Throughout our lives, we will encounter paradox - two seemingly contradictory truths existing in the same space and time. And at the heart of the Christ story is a paradox: Jesus - fully God and fully human - where the finite and Infinite wove together salvation in the belly of a young woman.
This part of the Christmas tradition will remain a mystery and may never be fully explained. And that’s okay . . . because the function of a paradox is not to solve opposition, but to be transformed by living in the middle mystery of them. So here’s the mystery for us today:
Transformation is a Virgin Birth
A paradox. You have a choice in transformation, and yet there are other parts of your transformation that you’re not in charge of.
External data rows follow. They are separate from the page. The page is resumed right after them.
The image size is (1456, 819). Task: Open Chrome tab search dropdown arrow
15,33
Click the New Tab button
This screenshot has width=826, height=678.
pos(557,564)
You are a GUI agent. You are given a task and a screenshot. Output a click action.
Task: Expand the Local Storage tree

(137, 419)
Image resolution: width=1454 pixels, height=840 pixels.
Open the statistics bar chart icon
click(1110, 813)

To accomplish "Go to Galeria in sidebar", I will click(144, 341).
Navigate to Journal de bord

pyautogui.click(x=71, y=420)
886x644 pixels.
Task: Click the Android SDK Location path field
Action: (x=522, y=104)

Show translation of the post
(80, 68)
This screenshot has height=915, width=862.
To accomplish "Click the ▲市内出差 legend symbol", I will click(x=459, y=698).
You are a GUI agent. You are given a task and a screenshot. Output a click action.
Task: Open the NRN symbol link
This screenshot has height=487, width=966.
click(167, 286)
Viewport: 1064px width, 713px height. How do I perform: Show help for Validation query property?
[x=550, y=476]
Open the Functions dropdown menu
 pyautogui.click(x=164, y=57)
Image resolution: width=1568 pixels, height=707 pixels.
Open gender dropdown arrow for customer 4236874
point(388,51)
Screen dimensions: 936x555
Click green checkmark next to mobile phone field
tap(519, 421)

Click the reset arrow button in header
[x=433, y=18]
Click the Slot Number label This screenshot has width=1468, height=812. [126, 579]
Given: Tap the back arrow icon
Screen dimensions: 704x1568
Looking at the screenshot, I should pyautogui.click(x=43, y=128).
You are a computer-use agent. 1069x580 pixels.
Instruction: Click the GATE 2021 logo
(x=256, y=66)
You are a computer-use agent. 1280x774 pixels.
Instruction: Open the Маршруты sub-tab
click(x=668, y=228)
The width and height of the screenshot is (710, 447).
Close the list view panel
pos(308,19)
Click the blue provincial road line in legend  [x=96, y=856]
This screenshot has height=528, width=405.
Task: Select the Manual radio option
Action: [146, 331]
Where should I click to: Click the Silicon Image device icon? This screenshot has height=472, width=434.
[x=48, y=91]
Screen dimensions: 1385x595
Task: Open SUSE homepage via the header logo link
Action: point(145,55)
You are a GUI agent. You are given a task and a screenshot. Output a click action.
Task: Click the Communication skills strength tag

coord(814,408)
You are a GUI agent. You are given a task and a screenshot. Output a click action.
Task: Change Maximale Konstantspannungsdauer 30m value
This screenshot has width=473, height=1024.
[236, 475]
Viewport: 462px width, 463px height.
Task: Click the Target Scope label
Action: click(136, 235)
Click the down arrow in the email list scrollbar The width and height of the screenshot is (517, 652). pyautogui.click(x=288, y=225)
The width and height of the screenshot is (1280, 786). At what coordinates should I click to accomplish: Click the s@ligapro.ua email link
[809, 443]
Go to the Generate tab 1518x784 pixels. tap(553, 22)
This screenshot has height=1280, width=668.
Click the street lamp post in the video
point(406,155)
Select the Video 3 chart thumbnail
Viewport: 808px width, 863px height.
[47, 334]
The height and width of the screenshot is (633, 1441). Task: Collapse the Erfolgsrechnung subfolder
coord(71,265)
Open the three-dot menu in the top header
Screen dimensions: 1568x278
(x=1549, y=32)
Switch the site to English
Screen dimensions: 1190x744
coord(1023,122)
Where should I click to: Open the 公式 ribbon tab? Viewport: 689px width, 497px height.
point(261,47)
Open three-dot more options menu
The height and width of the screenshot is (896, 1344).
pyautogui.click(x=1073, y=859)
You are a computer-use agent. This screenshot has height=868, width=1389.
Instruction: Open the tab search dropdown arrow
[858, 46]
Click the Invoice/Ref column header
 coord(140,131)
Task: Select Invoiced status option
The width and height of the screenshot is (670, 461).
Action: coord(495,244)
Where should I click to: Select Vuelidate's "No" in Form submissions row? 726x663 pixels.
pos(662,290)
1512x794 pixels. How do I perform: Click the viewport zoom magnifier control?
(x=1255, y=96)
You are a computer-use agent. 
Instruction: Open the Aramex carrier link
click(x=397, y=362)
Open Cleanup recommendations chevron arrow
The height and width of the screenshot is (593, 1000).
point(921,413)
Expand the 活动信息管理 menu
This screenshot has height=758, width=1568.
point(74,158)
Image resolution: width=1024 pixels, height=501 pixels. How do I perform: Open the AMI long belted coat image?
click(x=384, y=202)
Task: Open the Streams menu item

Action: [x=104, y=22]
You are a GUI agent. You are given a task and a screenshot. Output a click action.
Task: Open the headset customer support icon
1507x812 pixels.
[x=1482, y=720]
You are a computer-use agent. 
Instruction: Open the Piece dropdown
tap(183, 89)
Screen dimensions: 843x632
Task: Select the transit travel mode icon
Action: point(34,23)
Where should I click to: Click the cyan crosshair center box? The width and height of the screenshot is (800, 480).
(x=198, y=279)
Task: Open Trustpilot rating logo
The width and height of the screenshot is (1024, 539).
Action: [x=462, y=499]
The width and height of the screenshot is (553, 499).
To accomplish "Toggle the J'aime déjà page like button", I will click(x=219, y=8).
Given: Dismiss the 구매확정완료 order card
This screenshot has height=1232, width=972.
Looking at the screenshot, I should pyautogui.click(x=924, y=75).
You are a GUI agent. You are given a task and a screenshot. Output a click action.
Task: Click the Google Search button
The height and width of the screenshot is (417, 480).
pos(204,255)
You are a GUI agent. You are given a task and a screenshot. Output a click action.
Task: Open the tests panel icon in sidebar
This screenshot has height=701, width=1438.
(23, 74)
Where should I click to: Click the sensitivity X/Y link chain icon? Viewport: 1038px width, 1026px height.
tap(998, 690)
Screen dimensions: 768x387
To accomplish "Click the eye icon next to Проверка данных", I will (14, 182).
It’s less about your mustering up the strength to accomplish something and more about your being open to the transformation that God wants to do in you. The Divine inception begins quietly and deeply within you.
Surely you have experienced this unanticipated change. Like a nagging knowing that it’s time to move on from your comfortable situation. Or a deep desire to try that thing that scares you the most. Or that unexpected longing for prayer. Or the revelatory conclusion that the best way forward is to be kinder to your weaknesses. Or a persistent invitation to forgive someone you feel hurt by.
This is the place where the Divine begins new life. And newness of life is what we all desire.
“For nothing will be impossible with God” was the answer Mary received from the messenger and I believe we get the same answer. Most of us will not have an angel announce those words to us. But I do think all of us can whisper the statement that catalyzes deep transformation and restoration:
“Let it be to me according to your word.”
May all your impossibilities be the very starting point for divine possibility.